PostgreSQL pg_dump ERROR – Missing Chunk Number 0 for Toast Value

postgresql

I'm using PostgreSQL 8.4.15. While running pg_dump to backup a database, I got the following error:

pg_dump: SQL command failed
pg_dump: Error message from server: ERROR:  missing chunk number 0 for toast value 123456789 in pg_toast_987654321
pg_dump: The command was: COPY public.my_table (id, .... all the columns ...)

When searching for this error message, I found a couple of references (here and here) that suggested to reindex the table. (In these discussions, there was a reference to querying the pg_class table to find the right pg_toast_XXXXXX value, but it seemed that it was because it wasn't displayed in their error messages. I skipped this part because I had a value displayed in the error message. I guess it might be a convenience due to a later version of PostgreSQL.)

I ran the following:

REINDEX table pg_toast.pg_toast_987654321;
VACUUM ANALYZE my_table;

I'm now able to use pg_dump without errors.
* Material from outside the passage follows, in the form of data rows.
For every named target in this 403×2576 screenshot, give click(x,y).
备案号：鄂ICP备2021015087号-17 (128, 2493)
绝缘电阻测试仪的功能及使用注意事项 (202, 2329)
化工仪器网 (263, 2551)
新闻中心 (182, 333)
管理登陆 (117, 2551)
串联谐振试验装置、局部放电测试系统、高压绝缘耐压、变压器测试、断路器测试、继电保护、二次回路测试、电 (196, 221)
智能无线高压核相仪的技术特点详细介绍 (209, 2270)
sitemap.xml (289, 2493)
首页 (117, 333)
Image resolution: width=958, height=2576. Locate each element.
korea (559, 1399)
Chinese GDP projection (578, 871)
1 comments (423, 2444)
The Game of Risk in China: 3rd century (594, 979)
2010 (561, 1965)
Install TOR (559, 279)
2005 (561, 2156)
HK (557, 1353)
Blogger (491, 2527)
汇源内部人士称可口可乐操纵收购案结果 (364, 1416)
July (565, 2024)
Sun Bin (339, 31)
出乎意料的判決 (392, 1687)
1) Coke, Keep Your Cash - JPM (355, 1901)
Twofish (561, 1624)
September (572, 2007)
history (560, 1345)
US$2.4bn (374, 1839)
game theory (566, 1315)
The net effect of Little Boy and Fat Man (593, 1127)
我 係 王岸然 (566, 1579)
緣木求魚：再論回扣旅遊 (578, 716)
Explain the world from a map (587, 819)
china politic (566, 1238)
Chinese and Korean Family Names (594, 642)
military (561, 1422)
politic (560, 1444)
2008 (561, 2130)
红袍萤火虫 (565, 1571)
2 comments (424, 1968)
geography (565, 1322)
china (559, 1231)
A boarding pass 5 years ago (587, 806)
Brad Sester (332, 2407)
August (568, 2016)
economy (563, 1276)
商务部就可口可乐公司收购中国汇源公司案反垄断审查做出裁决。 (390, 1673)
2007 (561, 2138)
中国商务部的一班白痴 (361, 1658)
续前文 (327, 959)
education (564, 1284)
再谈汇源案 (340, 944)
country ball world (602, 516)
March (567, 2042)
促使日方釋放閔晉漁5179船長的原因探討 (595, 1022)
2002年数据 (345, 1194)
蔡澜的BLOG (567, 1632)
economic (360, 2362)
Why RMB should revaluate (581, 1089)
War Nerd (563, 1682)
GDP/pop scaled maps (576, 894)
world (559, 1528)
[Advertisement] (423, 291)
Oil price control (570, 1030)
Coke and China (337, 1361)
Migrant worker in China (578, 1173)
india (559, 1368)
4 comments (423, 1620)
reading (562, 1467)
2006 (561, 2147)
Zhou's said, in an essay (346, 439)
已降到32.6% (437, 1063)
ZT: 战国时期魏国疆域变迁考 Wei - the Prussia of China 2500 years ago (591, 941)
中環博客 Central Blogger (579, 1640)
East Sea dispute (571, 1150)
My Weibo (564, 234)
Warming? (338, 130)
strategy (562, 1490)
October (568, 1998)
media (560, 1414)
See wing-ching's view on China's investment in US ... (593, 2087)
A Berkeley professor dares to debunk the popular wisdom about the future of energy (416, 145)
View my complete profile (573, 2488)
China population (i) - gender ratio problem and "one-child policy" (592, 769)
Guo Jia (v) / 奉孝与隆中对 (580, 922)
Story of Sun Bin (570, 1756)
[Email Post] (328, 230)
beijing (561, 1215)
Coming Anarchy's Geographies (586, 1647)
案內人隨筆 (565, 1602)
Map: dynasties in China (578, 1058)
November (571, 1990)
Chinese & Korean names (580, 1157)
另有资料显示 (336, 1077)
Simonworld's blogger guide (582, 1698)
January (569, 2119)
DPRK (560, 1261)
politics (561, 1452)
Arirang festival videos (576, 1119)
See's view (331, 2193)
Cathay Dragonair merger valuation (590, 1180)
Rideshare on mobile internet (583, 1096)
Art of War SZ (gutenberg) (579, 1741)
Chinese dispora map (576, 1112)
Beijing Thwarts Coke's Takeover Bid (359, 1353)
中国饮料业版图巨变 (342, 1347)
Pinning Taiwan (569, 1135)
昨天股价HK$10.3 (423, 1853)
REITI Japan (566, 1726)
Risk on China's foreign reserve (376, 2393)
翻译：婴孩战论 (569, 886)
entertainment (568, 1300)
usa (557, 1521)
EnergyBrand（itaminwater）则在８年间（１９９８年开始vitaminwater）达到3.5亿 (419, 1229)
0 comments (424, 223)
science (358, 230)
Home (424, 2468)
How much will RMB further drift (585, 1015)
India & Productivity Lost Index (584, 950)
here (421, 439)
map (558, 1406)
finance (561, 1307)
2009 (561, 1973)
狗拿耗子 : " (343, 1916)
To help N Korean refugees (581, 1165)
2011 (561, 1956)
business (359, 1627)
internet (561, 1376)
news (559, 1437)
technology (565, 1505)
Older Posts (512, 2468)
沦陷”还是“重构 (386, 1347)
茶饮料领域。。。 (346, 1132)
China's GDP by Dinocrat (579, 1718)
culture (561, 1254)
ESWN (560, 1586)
What's pg_toast and what did these commands actually do? Are these merely about simple cleanup or could they have got rid of some rows in that table? What could have caused the problem in the first place?

There are about 300000 rows in this table, but I would expect there to be only about 250 new rows since the previous successful backup (this table is only used for INSERT/SELECT, no UPDATEs).

Best Answer

Given that what you did was a reindex, what probably happened was it used an index scan to try to locate the toasted values in the table and couldnt find one. This sounds like a corrupted index. Vacuum analyse does alter the table but reindex does not and the changes are very minor.

The way to think about this is that TOASTed attributes are actually broken into chunks of about 4k in size and these are stored in rows. They are looked up and sorted/reconnected with the main row at query time. It sounds like an index used here was corrupted and so the reindex solved the problem.

I have found corrupted indexes are usually a sign that something is not well with the server. It is good to check and make sure memory, CPU's and hard drives are all happy and not reporting problems. I have found overheating servers to be particularly prone to index corruption and if indexes can get corrupt one has to worry about data becoming corrupt too.